## Article:

It existed only in concept and proposal — and in commuters' wildest imaginations— but in an astonishing blitz from March 1998 to May 2001, T-REX, now one of the largest transportation projects in the United States, won all environmental approvals, received full funding, and secured a contractor who agreed to finish the project two years earlier than planned and $39 million under budget.
How could a project of this magnitude — reconstructing 17 miles (27 kilometers) of Denver's outmoded Interstate 25 and Interstate 225 freeways and extending the city's light-rail system an impressive 19 miles (almost 31 kilometers) — accomplish so much in such a relatively short period of time? In an industry in which both modes have historically traveled down separate and sometimes competing tracks, the answer might surprise you — collaboration.
"The sense of cooperation between highway and transit has been the backbone of this project," said Bill Jones, the Federal Highway Administration's Colorado Division administrator. "When the two modes first came together in this project, we realized one could not be done without the other. In my 30-plus years of experience, I have never seen any project with such high levels of cooperation."

## Material:
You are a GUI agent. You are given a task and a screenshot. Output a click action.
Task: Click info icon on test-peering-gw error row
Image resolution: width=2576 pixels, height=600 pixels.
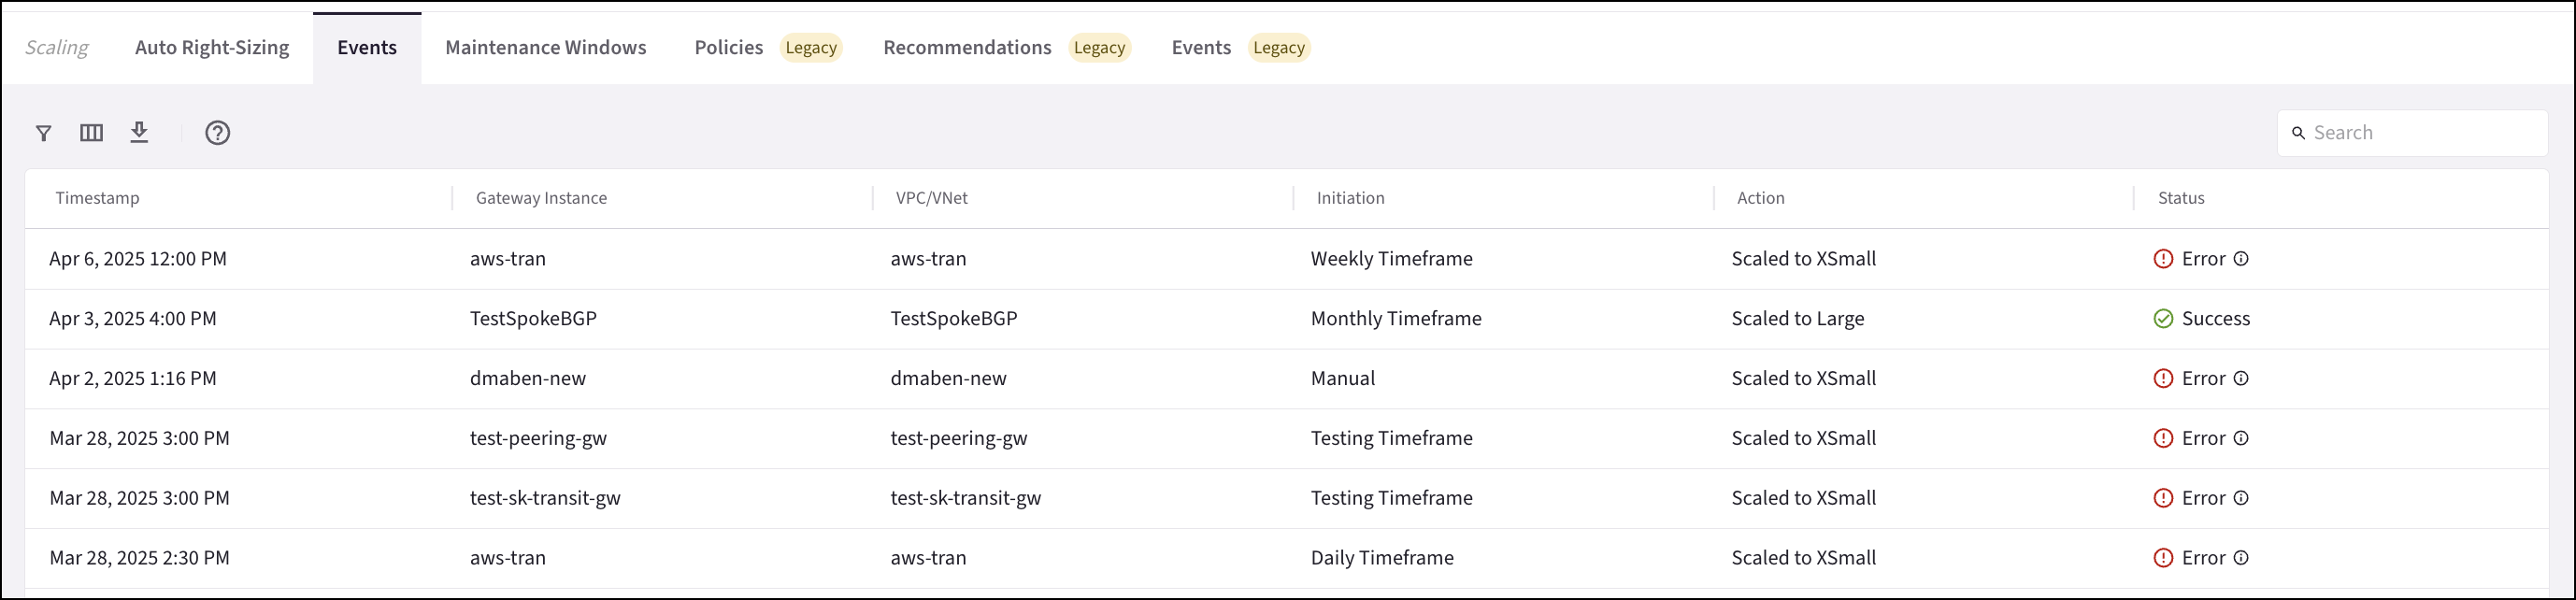[x=2241, y=439]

## What you need to do:
Please go on with the T-REX transportation project text, starting right after its last sentence. The data here can be left aside.

## Result of this exercise:
A Unique Project
From the moment the project was conceived in the mid-1990s, four transportation agencies — the Federal Highway Administration (FHWA), Federal Transit Administration (FTA), Colorado Department of Transportation (CDOT), and Denver's Regional Transportation District (RTD) — have managed to set aside personal egos and agency turf wars to work like a team of synchronized swimmers in bringing the project to fruition.
T-REX, which until May 2001 was called the Southeast Corridor Project, involves the simultaneous rehabilitation of I-25 and I-225 and construction of the light-rail extension and its 13 stations — all in one massive design-build contract.
The freeway component involves adding one additional lane in each direction along most portions of the project (two lanes in each direction in the more congested areas), eight interchange reconstructions, the complete reconstruction of the I-25/I-225 interchange, replacement or rehabilitation of 18 bridges, complete reconstruction of the "Narrows" section of I-25 between Broadway and Steele streets, shoulder widening, and major improvements in drainage.
One light-rail line will extend about 15 miles (24 kilometers) along the west side of I-25 from the existing Broadway station south to Lincoln Avenue just inside neighboring Douglas County. A second line will stretch east about 4 miles (6.5 kilometers) down the median of I-225 to Parker Road in the city of Aurora.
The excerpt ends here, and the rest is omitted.